▶ _INPUT RECORDS_:
=-=-=-=-=
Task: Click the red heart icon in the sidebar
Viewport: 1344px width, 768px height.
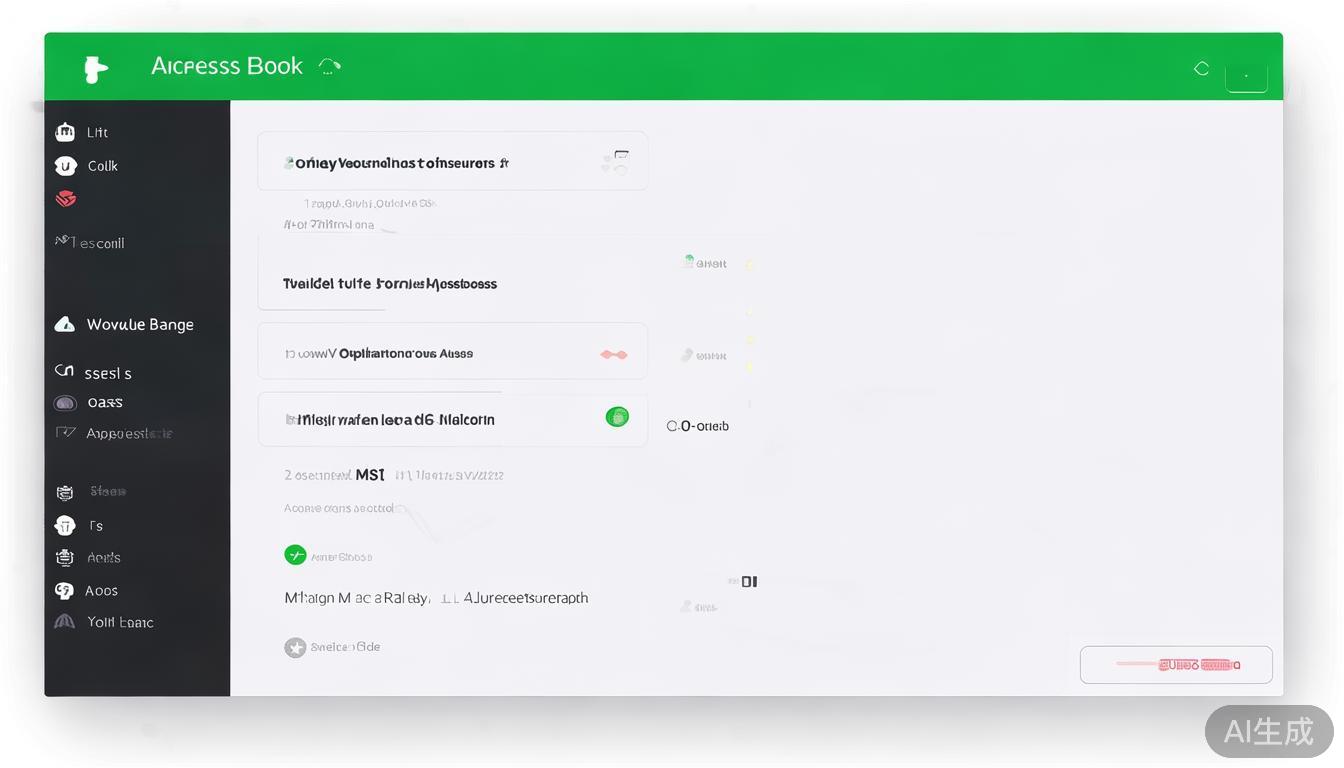Action: click(65, 198)
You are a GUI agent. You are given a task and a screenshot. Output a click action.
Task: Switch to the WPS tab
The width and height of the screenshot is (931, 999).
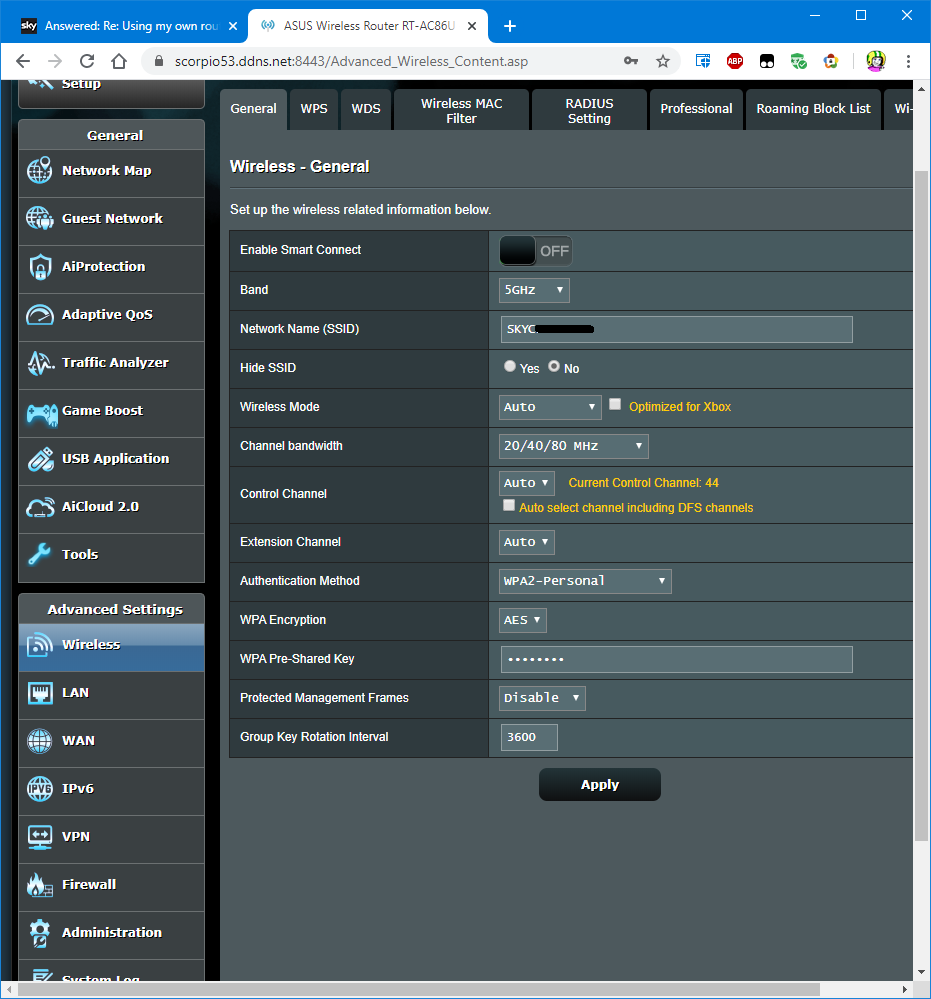pos(314,109)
=-=-=-=-=
▶ _EXERCISE_:
Find the line that contains "You are a GUI" and repeat it, along with every line after it to the end of the data, exactly; drop the pictures.

▶ _SOLUTION_:
You are a GUI agent. You are given a task and a screenshot. Output a click action.
Task: Switch to the WPS tab
The width and height of the screenshot is (931, 999).
pos(314,109)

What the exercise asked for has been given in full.